Nimbus uses Organization Units (OU) to structure and manage all its configurable data entities. Everything in Nimbus follows this concept, including services and users. This allows for a very granular concept of both visibility, access, and permission.
OU Access Concept
To understand Organization Units, it is important to know their relationship with Roles and Permissions:
- Each configurable element in Nimbus is called an entity (of configurable data).
- Organization Units provide a structure to Nimbus's entities, e.g. by mirroring a company's organization levels and departments.
Learning 1: Everything has an OU place
💡 Organization Units determine where a configurable entity is placed.
💡 Each entity must belong to exactly one Organization Unit. This includes all Nimbus users, as their OUs determines from which "point of view" they can act in their role.

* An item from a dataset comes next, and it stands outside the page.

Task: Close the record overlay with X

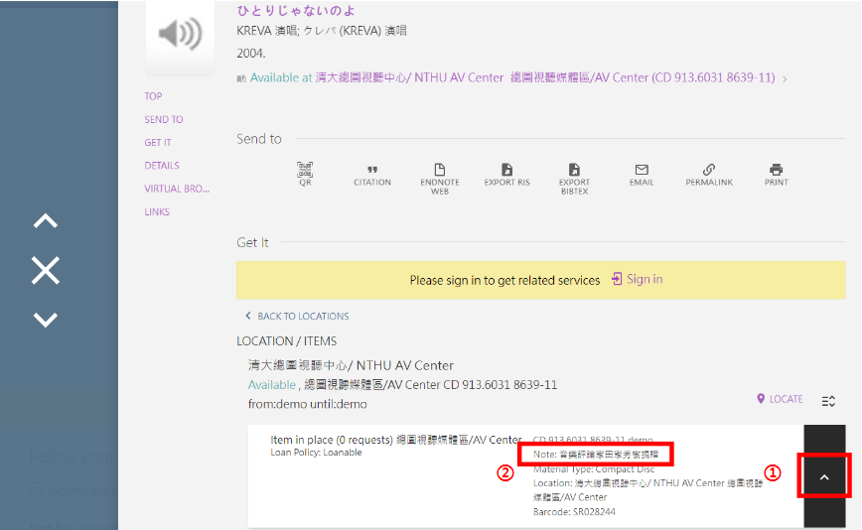Action: coord(46,270)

Nimbus Role-based Access Concept (RBAC) grants access within any Organization Unit, e.g. by assigning functions to users according to their role in the organization.
Learning 2: OU and RBAC tie in together
💡 RBAC determines which actions (Create, Read, Update, Delete) are possible on configurable entities.
💡 User roles define sets of action permissions granted within an OU.
Reading along the path
As a default permission the combination of RBAC and OU allows all authenticated Nimbus users to "read" all configurable entities up the path. To visualize this concept it helps imagining your OU structure like a tree with branches, using following rules:
Learning 3: OU determines visibility
- The highest level of your OU tree is always the "Tenant" level. No configuration element can be placed higher than that.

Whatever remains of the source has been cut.